Statistical analysis
In this study, a total of nine groups were analyzed for assessing the prognostic values of IL-17+ cells and Th17 cells in malignant cancers, involving histological grade, lymph node status, tumor volume (T stages), clinical stages, distant metastasis, tumor recurrence, disease free survival (DFS) and overall survival (OS). For quantitatively aggregating these results, the impacts of IL-17+ cells level on clinicalpathological features were assessed by using risk ratio (RR), and the influences of IL-17+ cells or Th17 cells level on patients survival were analyzed by using hazard ratio (HR), with their 95% confidence interval (CI). The values of RRs/HRs and 95% CI were directly extracted from the reported data in include studies. If those data were unable to obtain, the total number of events and number of patient at risk in each group were collected for calculating the RRs and their 95% CIs, according to the methods described before [36]. Moreover, HRs and 95% CIs of survival data were calculated by using Engauge Digitizer (free software downloaded from http://sourceforge.net) to read the Kaplan-Meier curves, when the provided data were only represented in graphical forms. The pooled RRs/HRs and theirs 95% CIs were shown as forest plots. If the pooled RR/HR was > 1, it indicated a worse prognosis/survival for patients with high IL-17+ cells or Th17 cells. If the 95% CIs of RRs or HRs did not overlap 1, the impacts of high IL-17+ cells or Th17 cells on clinicopathological features or survival were identified as statistically significant. Furthermore, the I2 metric and Q statistic were applied for evaluating the heterogeneities. A fixed effect model was employed if the heterogeneity was unobvious (I2 < 50% or P >0.1), or a random effect model was chosen (I2 > 50% or P <0.1). Besides, the publication bias of each group was also analyzed via the funnel plots (Begg’s test) and Egger’s linear regression method (Egger’s test), of which a p vale of <0.05 was thought to be statistically significant [37]. The software of STATA version 12.0 was used for this meta-analysis.
Results
Study selection and characteristic analysis
The primary search strategy retrieved 12474 studies, and 743 studies were carefully viewed in full text. Finally, a total of 42 studies were included in this meta-analysis. The Figure 1 showed the whole flow chart of literature screening. The total number of included patients was 5039, ranging from 25 to 458 patients per study. The general characteristics and NOS scales of the included studies about IL-17+ cells (Table 1) and Th17 cells (Table 2) were summarized in tables. Of the included studies, most of the studies were prospective cohort studies (n = 30), while 12 studies were retrospective studies. The majority of patients in the eligible studies had not received any chemoradiotherapy, immunotherapy or glucocorticoids before the sampling from blood or tumor tissues. Overall, a total of 34 studies investigated the prognostic value of IL17+ cells in clinicopathological features and survival of cancer patients, and 10 studies investigated the prognostic values of Th17 cells in survival, with 2 studies discussing both IL-17+ cells and Th17 cells. As for NOS scale, all of the included studies scored more than 5 points, which were considered as qualified enough for this meta-analysis. Table 3 summarized all of clinical outcomes analyzed in this study.
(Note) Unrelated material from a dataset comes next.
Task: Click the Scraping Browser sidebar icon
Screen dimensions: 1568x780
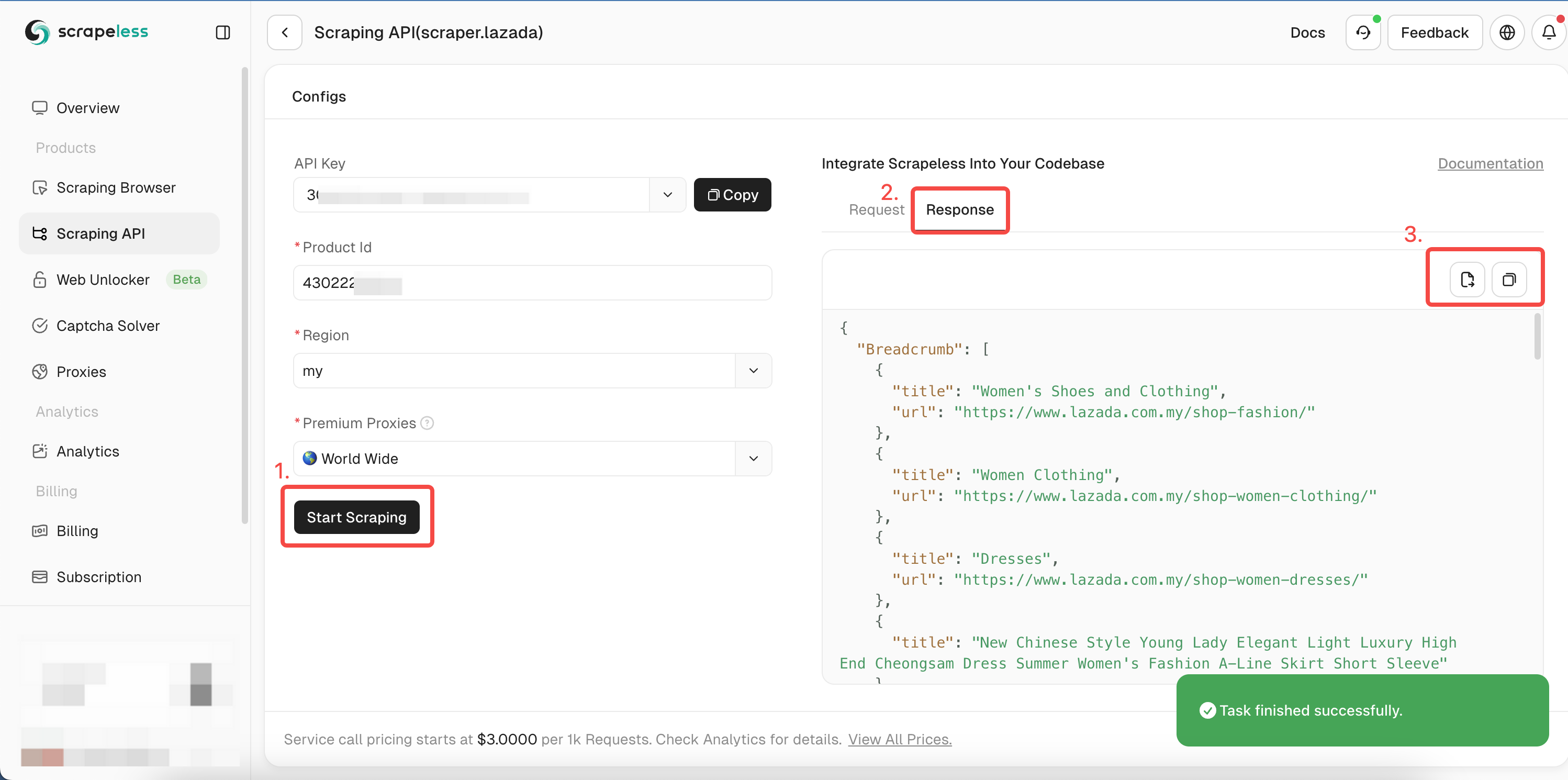Action: 38,187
IL-17+ cells and histological grade
As shown in Fig 2.A, the relevance between high level of IL-17+ cells and histological grade (poor differentiation versus (vs.) well/moderate differentiation) was evaluated in 14 studies including head and neck cancers (HNC) (n = 2) [38,39], breast cancer (n = 1) [17], non-small-cell lung cancer (NSCLC) (n = 2) [40,41] and cancers of digestive system (n = 9) [16,20,28,42–47], with 1645 patients. Results showed no statistical significance was found between high level of IL-17+ cells and histological grade (RR = 1.10, 95% CI [0.90, 1.34]). Due to the heterogeneity, a random effect model was applied (I2 = 53.3%, p = 0.01).
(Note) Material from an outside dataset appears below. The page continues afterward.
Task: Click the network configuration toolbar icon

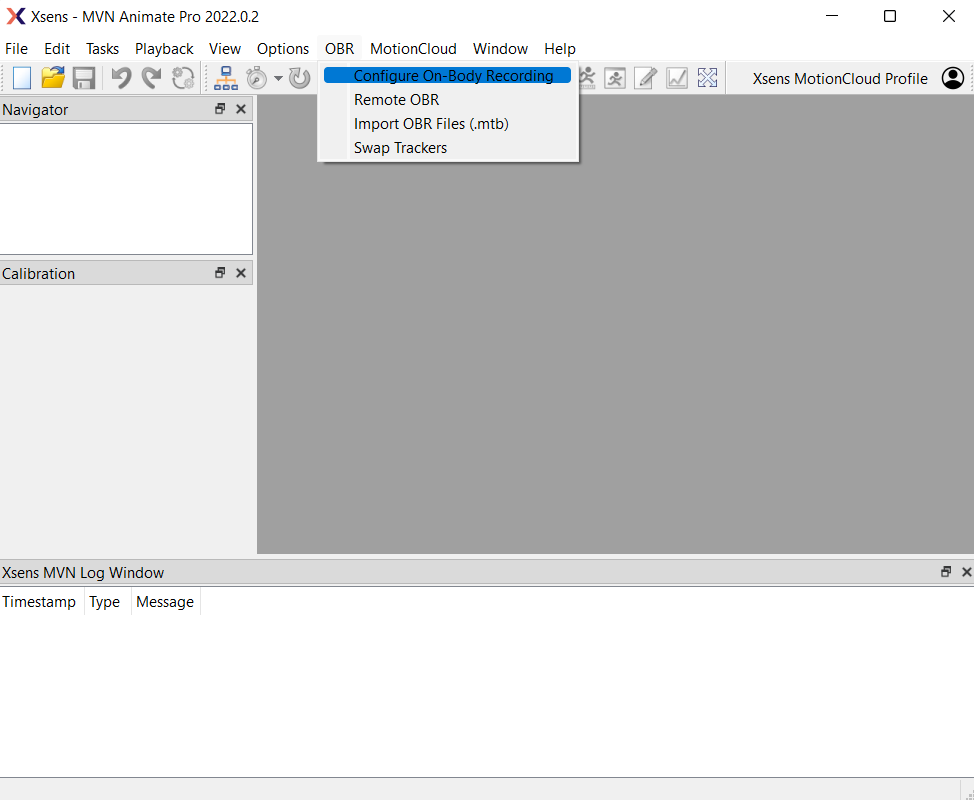Action: coord(226,78)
IL-17+ cells and lymph node metastasis
The association between high IL-17+ cells and lymph node metastasis was explored in 9 studies with 1074 patients [17,20,38,42–46,48] (Fig 2.B). RR for the relevant 9 studies was 0.97 (95% CI [0.81, 1.15]), indicating the high IL-17+ cells within tumor tissues had no significant influence on lymph node status. Considering the heterogeneity, a random effect model was used (I2 = 50.9%, p = 0.038).
Prognostic values of IL-17+ cells in tumor volume and clinical stages
The prognostic values of IL-17+ cells in tumor volume (T3/T4 vs. T1/T2 stages)(Fig 3.A) and clinical stage (III/IV vs. I/II stages)(Fig 3.B) were investigated in 8 studies with 1036 patients [17,20,38,42,43,46,48,49] and 11 studies with 1370 patients [17,20,40–43,45,46,48–50], respectively. Pooled RR indicated there was no significant correlation between high IL-17+ cells and tumor volume (RR = 1.04, 95% CI [0.85, 1.26]). The high IL-17+ cells was apt to cause advanced clinical stages, with a pooled RR of 1.30, though a statistical significance was not appeared (95% CI [0.99, 1.70]). Besides, result of subgroup analysis showed high level of IL-17+ cells in NSCLC was contributed to advanced clinical stages in 2 studies with 158 patients (RR = 2.34, 95% CI [1.30, 4.18]) [40,41]. The random effect model was applied for analyses of tumor volume and clinical stages owing to the obvious heterogeneities (I2 = 67.2%, p = 0.003 and I2 = 73.9%, p < 0.001, respectively).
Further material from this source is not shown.